Bastante le debe la sociedad ecuatoriana al movimiento indígena. Sobre todo porque nos enseñó a ver la política desde otros parámetros. De una política centrada en los partidos, los gremios, las corporaciones y los grupos de poder, los indígenas nos obligaron a relacionarnos con ese concepto difuso y polisémico, pero al mismo tiempo desafiante y creativo, de movimiento social.
A partir de entonces muchas cosas cambiaron en el país. Nociones como participación, autonomía social, plurinacionalidad o diversidad cultural se pusieron a la orden del día.
Fue tal el impacto del primer levantamiento indígena, allá por los años 90 del siglo pasado, que todos los gobiernos, indistintamente, han tenido que diseñar estrategias para relacionarse con esa nueva realidad. Y lo han hecho desde distintas perspectivas, que van desde la seducción hasta la frontal agresión a las principales organizaciones indígenas.
En un extremo, a través de mecanismos como la cooptación, el reparto de cargos burocráticos o la creación de instituciones expresas. En otro extremo, mediante el fraccionamiento de las bases, la persecución judicial, el linchamiento mediático o la creación de organizaciones paralelas.
En cualquier caso, ningún gobierno, durante los últimos veinte años, ha asumido la problemática indígena como una responsabilidad histórica. A lo mucho se han limitado a un tira y jala utilitario para limitar al máximo las obligaciones del Estado.
Ni siquiera se han aprobado leyes fundamentales para el sector indígena, como la de tierras o del agua. Al parecer, dentro de la lógica modernizante que permea a todos estos regímenes, el mundo indígena es visto como un anacronismo, como un escollo para el desarrollo capitalista.
Desde la óptica de ciertos sectores del correísmo, esta concepción racista y peyorativa del mundo indígena no llama la atención. Son sectores para los cuales el Sumak Kawsay no pasa de ser una jerigonza esotérica para consumo de antropólogos trasnochados, ecologistas infantiles e izquierdosos pachamámicos.
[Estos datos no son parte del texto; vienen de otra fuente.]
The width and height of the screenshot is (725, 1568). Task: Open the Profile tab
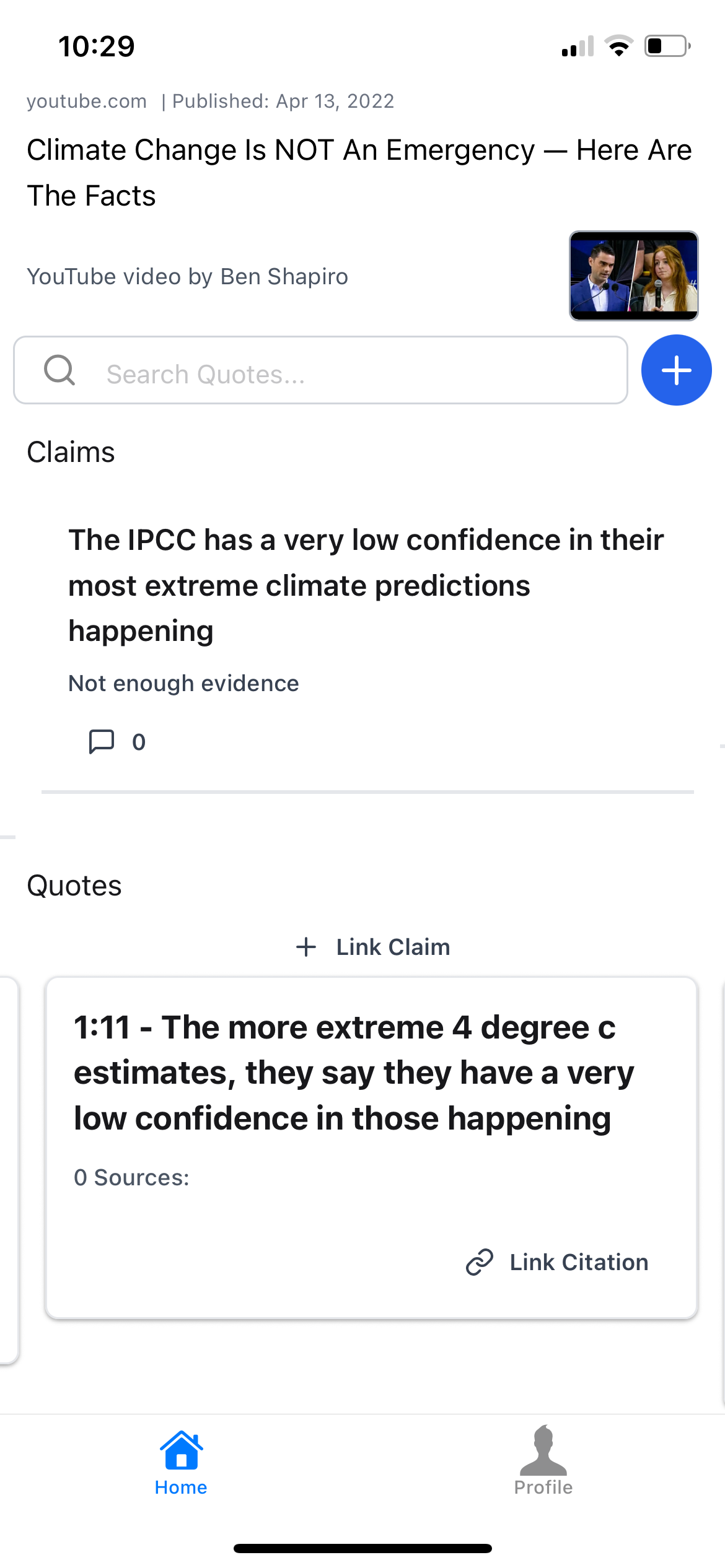click(543, 1461)
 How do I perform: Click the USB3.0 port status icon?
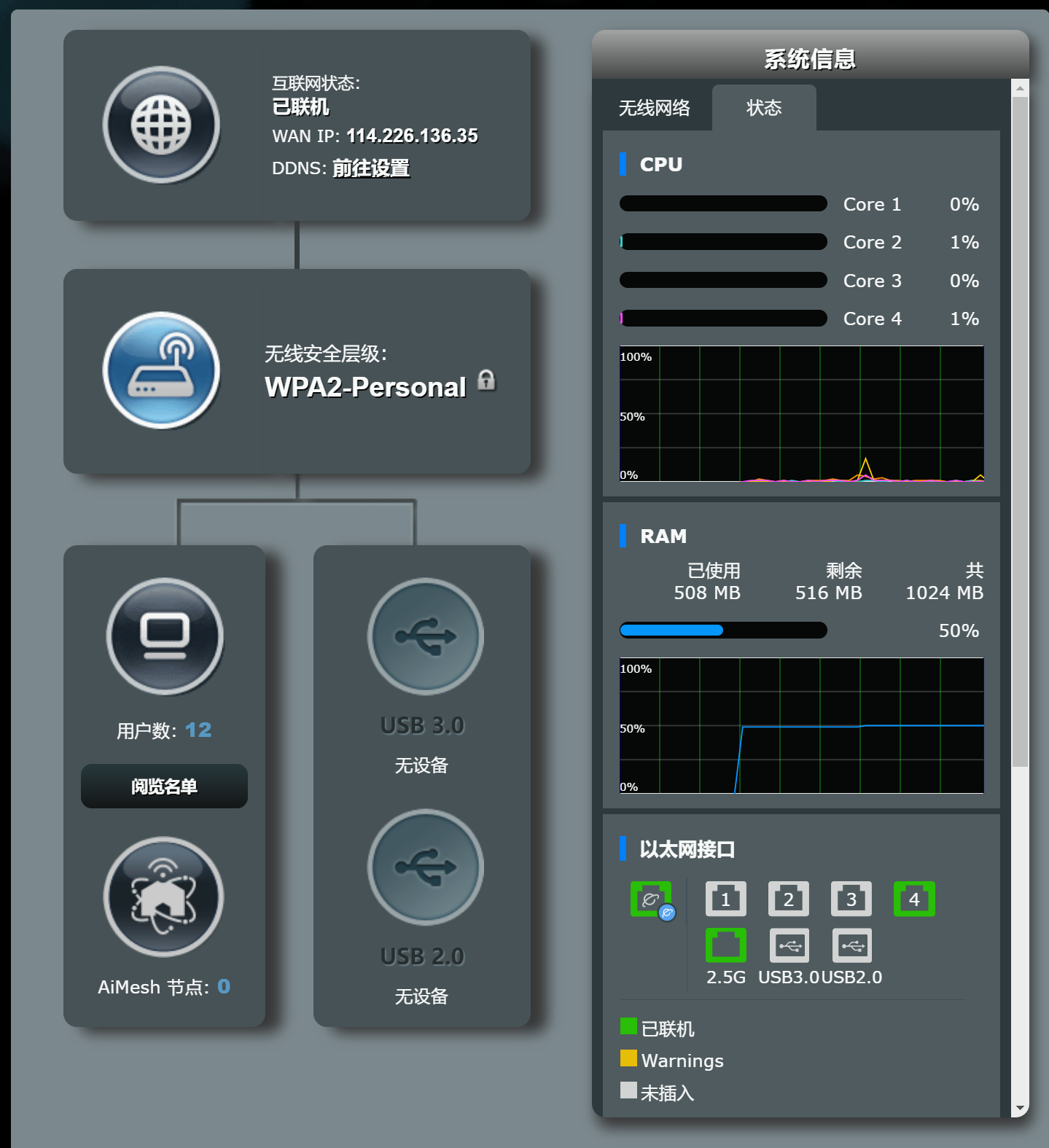[x=789, y=945]
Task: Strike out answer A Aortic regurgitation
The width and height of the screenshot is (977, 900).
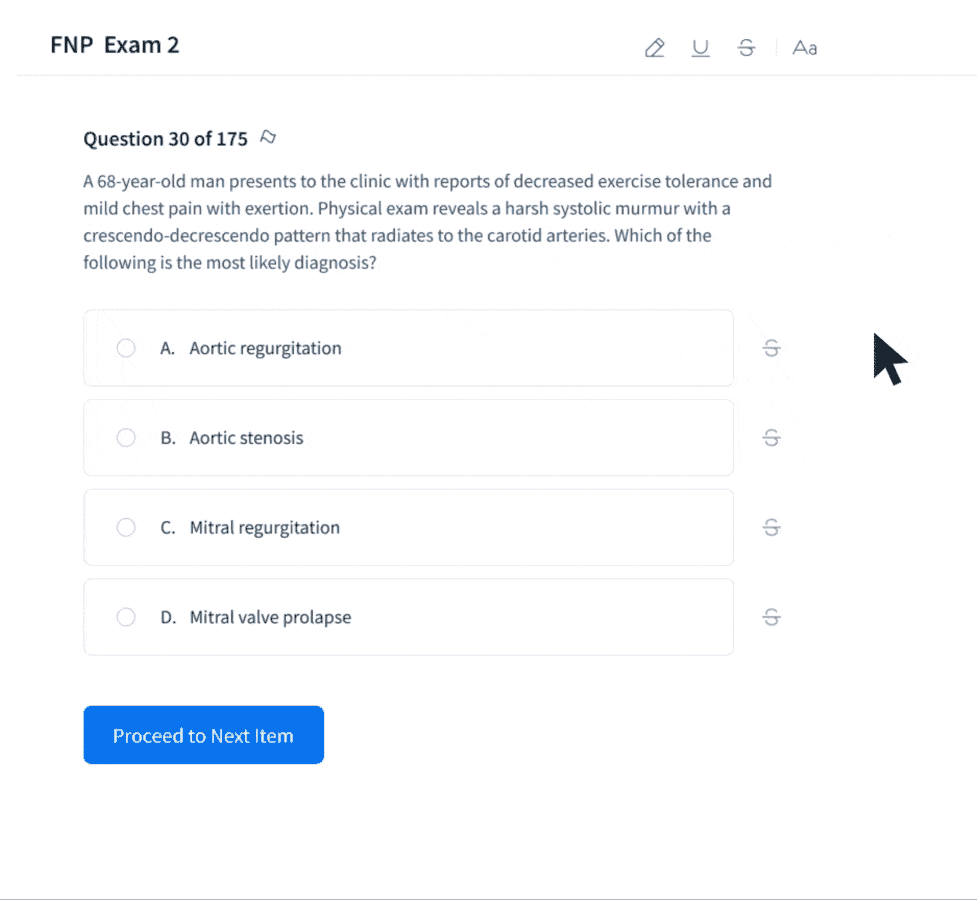Action: (x=771, y=348)
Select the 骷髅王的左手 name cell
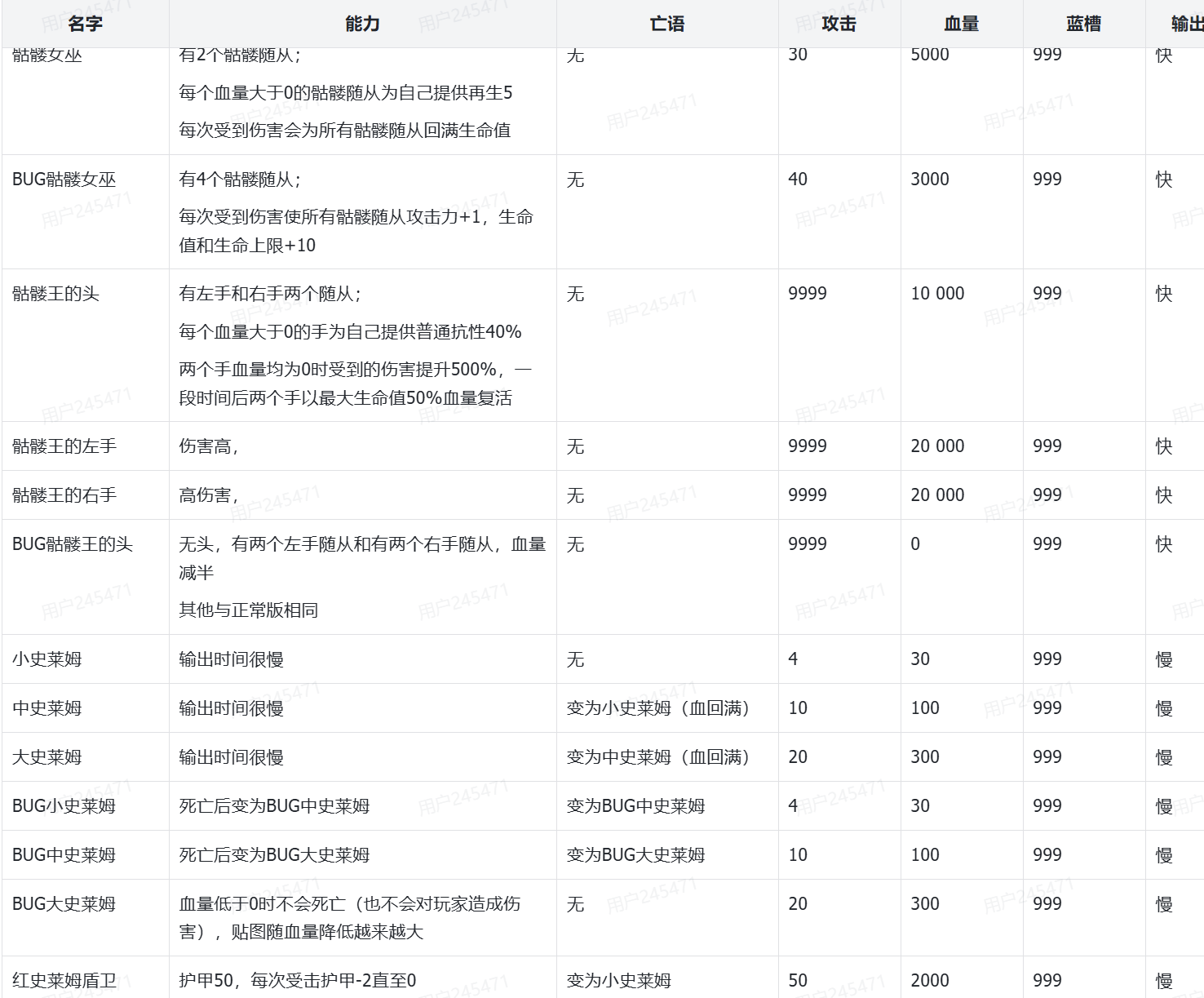Viewport: 1204px width, 998px height. [64, 446]
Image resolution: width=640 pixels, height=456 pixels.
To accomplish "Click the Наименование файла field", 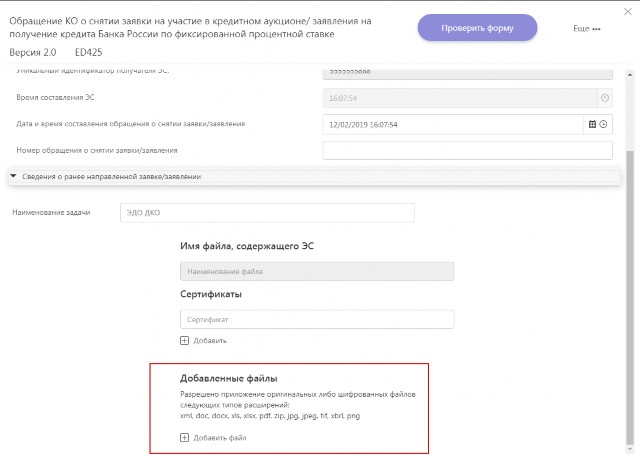I will [317, 271].
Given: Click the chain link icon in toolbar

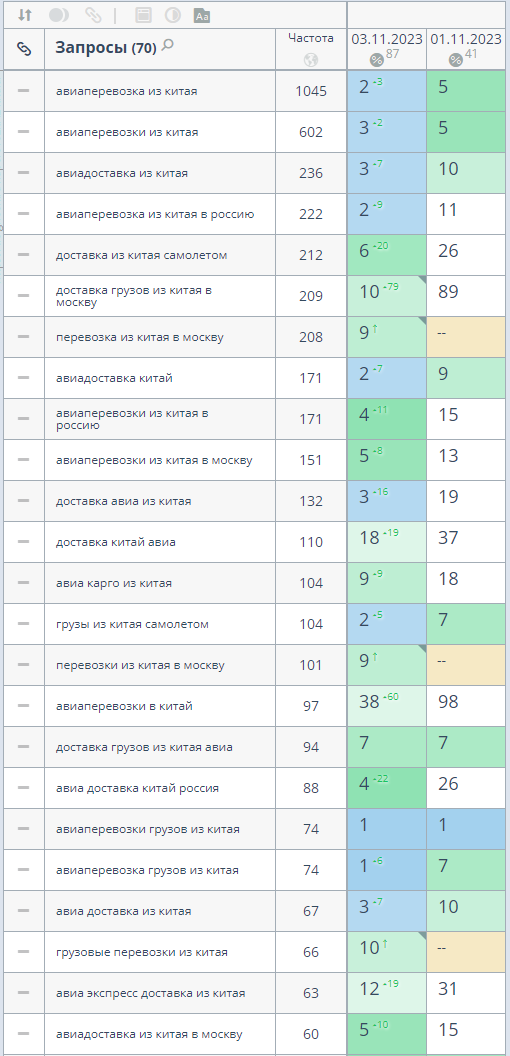Looking at the screenshot, I should pos(93,15).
Lo que sí asombra es que personajes que crecieron políticamente a la sombra de la Conaie y de Pachakutik, o cobijados por el movimiento sindical, justifiquen hoy las descalificaciones del Gobierno respecto de la legalidad y legitimidad de las marchas, del levantamiento indígena y del paro nacional convocados por las organizaciones populares.
La ciudadanía se pregunta, con sobrada ironía, cómo así los quijotes de antaño, los máximos referentes de la rebeldía social, los abanderados de las luchas revolucionarias, los irredentos defensores de la democracia y de los derechos civiles, hoy se han convertido, como por arte de magia, en agentes desestabilizadores al servicio de la derecha internacional; en golpistas y conspiradores.